In some embodiments, the mask data preparation 132 may further include lithography process checking (LPC) that simulates processing that will be implemented by the IC manufacturer 150 to fabricate the IC device 160. The LPC may simulate this processing based on the IC design layout 122 to create a simulated manufactured device, such as the IC device 160. The processing parameters in LPC simulation may include parameters associated with various processes of the IC manufacturing cycle, parameters associated with tools used for manufacturing the IC, and/or other aspects of the manufacturing process. By way of example, LPC may take into account various factors, such as aerial image contrast, depth of focus (“DOF”), mask error enhancement factor (“MEEF”), other suitable factors, or combinations thereof. As described in more detail below, the simulated processing (e.g., implemented by the LPC) can be used to provide for the generation of a process-aware rule table (e.g., for SRAF insertions). Thus, in various embodiments, an SRAF rule table may be generated for the specific IC design layout 122, with consideration of the processing conditions of the IC manufacturer 150.
In some embodiments, after a simulated manufactured device has been created by LPC, if the simulated device layout is not close enough in shape to satisfy design rules, certain steps in the mask data preparation 132, such as OPC and MRC, may be repeated to refine the IC design layout 122 further. In such cases, the previously generated SRAF rule table may also be updated.
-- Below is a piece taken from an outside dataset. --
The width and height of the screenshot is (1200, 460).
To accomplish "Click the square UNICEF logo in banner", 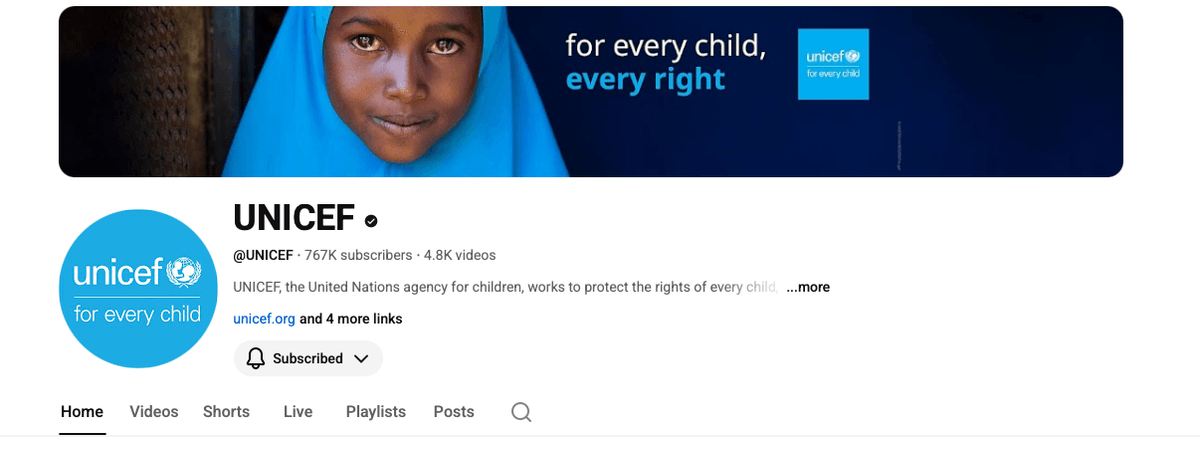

It should be understood that the above description of the mask data preparation 132 has been simplified for the purposes of clarity, and data preparation may include additional features such as a logic operation (LOP) to modify the IC design layout according to manufacturing rules. Additionally, the processes applied to the IC design layout 122 during data preparation 132 may be executed in a variety of different orders.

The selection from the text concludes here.